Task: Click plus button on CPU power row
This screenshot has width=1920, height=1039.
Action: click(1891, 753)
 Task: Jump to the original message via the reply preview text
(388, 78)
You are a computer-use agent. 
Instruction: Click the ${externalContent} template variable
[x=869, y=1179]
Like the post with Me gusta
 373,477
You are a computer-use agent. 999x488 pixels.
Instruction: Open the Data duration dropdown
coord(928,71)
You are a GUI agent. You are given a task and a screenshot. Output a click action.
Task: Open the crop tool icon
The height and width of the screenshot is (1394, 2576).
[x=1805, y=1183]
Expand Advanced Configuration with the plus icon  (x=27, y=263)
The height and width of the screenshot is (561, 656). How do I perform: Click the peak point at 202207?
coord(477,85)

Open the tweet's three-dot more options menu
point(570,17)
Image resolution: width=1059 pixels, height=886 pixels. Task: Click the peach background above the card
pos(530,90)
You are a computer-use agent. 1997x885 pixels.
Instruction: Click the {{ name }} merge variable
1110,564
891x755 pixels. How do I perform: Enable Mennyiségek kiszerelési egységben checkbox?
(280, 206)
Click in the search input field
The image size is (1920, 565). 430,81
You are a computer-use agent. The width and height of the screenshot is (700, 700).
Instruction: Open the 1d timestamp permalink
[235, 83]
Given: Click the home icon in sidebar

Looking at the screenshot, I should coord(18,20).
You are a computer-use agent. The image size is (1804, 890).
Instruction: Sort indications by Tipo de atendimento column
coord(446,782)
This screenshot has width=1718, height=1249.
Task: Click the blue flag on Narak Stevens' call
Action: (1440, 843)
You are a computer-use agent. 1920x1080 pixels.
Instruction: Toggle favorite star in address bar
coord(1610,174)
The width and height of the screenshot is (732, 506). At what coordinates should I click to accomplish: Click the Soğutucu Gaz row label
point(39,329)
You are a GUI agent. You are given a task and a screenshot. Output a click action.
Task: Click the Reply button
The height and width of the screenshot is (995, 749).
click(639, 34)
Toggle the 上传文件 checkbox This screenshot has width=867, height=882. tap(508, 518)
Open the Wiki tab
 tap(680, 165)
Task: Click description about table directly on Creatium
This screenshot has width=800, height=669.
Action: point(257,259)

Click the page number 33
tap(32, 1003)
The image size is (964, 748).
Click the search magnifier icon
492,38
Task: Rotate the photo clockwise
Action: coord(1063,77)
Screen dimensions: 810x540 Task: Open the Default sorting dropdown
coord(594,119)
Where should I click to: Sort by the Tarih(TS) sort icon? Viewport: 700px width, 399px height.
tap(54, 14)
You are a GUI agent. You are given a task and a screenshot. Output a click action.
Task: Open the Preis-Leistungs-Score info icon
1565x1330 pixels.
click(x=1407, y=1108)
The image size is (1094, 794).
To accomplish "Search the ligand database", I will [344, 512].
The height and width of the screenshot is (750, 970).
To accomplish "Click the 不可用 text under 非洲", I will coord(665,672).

» **PROBLEM**:
Please convert every line of the data above into a Markdown table with the columns Row and Line. Number the lines in order and skip any blank lines.

» **TASK RESULT**:
| Row | Line |
|---|---|
| 1 | Task: Click plus button on CPU power row |
| 2 | This screenshot has width=1920, height=1039. |
| 3 | Action: click(1891, 753) |
| 4 |  Task: Jump to the original message via the reply preview text |
| 5 | (388, 78) |
| 6 | You are a computer-use agent.  |
| 7 | Instruction: Click the ${externalContent} template variable |
| 8 | [x=869, y=1179] |
| 9 | Like the post with Me gusta |
| 10 |  373,477 |
| 11 | You are a computer-use agent. 999x488 pixels. |
| 12 | Instruction: Open the Data duration dropdown |
| 13 | coord(928,71) |
| 14 | You are a GUI agent. You are given a task and a screenshot. Output a click action. |
| 15 | Task: Open the crop tool icon |
| 16 | The height and width of the screenshot is (1394, 2576). |
| 17 | [x=1805, y=1183] |
| 18 | Expand Advanced Configuration with the plus icon  (x=27, y=263) |
| 19 | The height and width of the screenshot is (561, 656). How do I perform: Click the peak point at 202207? |
| 20 | coord(477,85) |
| 21 | Open the tweet's three-dot more options menu |
| 22 | point(570,17) |
| 23 | Image resolution: width=1059 pixels, height=886 pixels. Task: Click the peach background above the card |
| 24 | pos(530,90) |
| 25 | You are a computer-use agent. 1997x885 pixels. |
| 26 | Instruction: Click the {{ name }} merge variable |
| 27 | 1110,564 |
| 28 | 891x755 pixels. How do I perform: Enable Mennyiségek kiszerelési egységben checkbox? |
| 29 | (280, 206) |
| 30 | Click in the search input field |
| 31 | The image size is (1920, 565). 430,81 |
| 32 | You are a computer-use agent. The width and height of the screenshot is (700, 700). |
| 33 | Instruction: Open the 1d timestamp permalink |
| 34 | [235, 83] |
| 35 | Given: Click the home icon in sidebar |
| 36 | Looking at the screenshot, I should coord(18,20). |
| 37 | You are a computer-use agent. The image size is (1804, 890). |
| 38 | Instruction: Sort indications by Tipo de atendimento column |
| 39 | coord(446,782) |
| 40 | This screenshot has width=1718, height=1249. |
| 41 | Task: Click the blue flag on Narak Stevens' call |
| 42 | Action: (1440, 843) |
| 43 | You are a computer-use agent. 1920x1080 pixels. |
| 44 | Instruction: Toggle favorite star in address bar |
| 45 | coord(1610,174) |
| 46 | The width and height of the screenshot is (732, 506). At what coordinates should I click to accomplish: Click the Soğutucu Gaz row label |
| 47 | point(39,329) |
| 48 | You are a GUI agent. You are given a task and a screenshot. Output a click action. |
| 49 | Task: Click the Reply button |
| 50 | The height and width of the screenshot is (995, 749). |
| 51 | click(639, 34) |
| 52 | Toggle the 上传文件 checkbox This screenshot has width=867, height=882. tap(508, 518) |
| 53 | Open the Wiki tab |
| 54 |  tap(680, 165) |
| 55 | Task: Click description about table directly on Creatium |
| 56 | This screenshot has width=800, height=669. |
| 57 | Action: point(257,259) |
| 58 | Click the page number 33 |
| 59 | tap(32, 1003) |
| 60 | The image size is (964, 748). |
| 61 | Click the search magnifier icon |
| 62 | 492,38 |
| 63 | Task: Rotate the photo clockwise |
| 64 | Action: coord(1063,77) |
| 65 | Screen dimensions: 810x540 Task: Open the Default sorting dropdown |
| 66 | coord(594,119) |
| 67 | Where should I click to: Sort by the Tarih(TS) sort icon? Viewport: 700px width, 399px height. |
| 68 | tap(54, 14) |
| 69 | You are a GUI agent. You are given a task and a screenshot. Output a click action. |
| 70 | Task: Open the Preis-Leistungs-Score info icon |
| 71 | 1565x1330 pixels. |
| 72 | click(x=1407, y=1108) |
| 73 | The image size is (1094, 794). |
| 74 | To accomplish "Search the ligand database", I will [344, 512]. |
| 75 | The height and width of the screenshot is (750, 970). |
| 76 | To accomplish "Click the 不可用 text under 非洲", I will coord(665,672). |